(Data items)
****************
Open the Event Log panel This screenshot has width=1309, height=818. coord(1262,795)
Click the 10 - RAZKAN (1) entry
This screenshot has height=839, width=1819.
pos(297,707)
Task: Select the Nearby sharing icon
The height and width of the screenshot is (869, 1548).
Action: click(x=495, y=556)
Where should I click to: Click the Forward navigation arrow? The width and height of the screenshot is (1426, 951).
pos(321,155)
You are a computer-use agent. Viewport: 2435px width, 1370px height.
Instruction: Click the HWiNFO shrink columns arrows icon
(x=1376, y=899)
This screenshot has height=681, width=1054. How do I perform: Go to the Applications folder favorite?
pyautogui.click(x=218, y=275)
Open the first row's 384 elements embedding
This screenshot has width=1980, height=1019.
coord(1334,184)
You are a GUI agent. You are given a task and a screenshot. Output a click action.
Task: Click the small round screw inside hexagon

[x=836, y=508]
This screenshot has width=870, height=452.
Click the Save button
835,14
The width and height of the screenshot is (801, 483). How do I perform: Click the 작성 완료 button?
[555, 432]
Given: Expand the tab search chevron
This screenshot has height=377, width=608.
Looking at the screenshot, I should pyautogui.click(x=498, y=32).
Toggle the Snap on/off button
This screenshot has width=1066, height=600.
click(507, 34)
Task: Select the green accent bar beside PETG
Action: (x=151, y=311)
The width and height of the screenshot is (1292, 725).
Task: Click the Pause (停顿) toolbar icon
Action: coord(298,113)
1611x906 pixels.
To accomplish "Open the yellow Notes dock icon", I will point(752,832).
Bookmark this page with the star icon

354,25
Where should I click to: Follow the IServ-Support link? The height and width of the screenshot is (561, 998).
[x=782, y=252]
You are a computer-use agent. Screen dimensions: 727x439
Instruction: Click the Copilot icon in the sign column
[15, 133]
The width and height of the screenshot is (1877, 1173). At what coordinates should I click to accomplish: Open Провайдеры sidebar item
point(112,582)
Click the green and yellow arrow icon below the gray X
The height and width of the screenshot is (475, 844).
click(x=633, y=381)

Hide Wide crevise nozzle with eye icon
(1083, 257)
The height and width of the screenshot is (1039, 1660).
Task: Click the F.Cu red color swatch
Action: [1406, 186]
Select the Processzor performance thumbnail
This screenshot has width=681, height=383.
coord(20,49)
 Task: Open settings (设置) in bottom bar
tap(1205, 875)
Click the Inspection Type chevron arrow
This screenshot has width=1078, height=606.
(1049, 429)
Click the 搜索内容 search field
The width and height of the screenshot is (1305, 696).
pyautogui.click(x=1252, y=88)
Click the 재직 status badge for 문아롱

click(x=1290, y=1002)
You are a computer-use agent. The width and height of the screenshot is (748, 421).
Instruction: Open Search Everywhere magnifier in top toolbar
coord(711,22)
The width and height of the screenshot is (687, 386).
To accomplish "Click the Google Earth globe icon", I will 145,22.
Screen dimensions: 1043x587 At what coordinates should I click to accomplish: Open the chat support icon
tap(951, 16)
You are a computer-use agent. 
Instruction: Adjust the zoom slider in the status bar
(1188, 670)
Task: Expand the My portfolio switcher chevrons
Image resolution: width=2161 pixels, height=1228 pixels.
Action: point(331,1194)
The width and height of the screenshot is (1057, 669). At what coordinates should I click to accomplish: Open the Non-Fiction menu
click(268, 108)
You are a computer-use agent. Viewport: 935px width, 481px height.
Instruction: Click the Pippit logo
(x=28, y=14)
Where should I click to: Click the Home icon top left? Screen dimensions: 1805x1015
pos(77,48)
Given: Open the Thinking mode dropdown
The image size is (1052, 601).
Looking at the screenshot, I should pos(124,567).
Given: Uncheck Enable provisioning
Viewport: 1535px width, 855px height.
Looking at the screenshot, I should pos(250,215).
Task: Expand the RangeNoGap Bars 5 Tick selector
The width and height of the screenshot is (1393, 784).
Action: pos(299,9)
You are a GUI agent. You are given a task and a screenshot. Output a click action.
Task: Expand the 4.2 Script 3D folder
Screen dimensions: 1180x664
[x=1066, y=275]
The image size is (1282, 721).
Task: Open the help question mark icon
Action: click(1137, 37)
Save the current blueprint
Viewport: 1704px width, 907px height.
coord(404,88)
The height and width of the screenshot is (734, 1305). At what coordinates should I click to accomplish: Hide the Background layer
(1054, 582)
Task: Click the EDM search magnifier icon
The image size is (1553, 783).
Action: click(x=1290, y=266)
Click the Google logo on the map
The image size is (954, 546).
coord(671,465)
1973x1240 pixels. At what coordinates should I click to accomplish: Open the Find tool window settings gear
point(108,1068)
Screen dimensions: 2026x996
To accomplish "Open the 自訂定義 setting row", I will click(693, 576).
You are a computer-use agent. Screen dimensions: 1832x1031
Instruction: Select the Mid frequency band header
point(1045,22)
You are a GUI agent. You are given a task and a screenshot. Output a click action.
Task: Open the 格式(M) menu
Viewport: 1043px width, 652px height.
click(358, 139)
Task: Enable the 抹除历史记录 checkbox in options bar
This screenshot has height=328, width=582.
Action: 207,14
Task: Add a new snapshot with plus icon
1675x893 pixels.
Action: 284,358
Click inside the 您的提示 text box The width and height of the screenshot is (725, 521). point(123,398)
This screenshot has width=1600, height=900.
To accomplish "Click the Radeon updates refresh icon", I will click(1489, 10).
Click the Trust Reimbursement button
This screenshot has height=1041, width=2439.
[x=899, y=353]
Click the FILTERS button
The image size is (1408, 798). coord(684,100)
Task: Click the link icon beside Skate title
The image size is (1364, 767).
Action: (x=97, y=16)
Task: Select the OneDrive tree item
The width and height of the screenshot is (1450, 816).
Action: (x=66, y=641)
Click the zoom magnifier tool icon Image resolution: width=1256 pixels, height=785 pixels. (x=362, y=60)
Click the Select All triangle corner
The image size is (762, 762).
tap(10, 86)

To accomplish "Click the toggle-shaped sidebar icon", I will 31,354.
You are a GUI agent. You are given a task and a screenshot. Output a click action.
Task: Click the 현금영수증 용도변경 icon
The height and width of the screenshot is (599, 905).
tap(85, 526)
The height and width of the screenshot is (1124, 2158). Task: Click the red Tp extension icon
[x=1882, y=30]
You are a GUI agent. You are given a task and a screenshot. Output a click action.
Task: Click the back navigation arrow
****************
* **Task objective**
Please tally the lines above that contain "Expand" and report nothing but the total.

* **Response**
4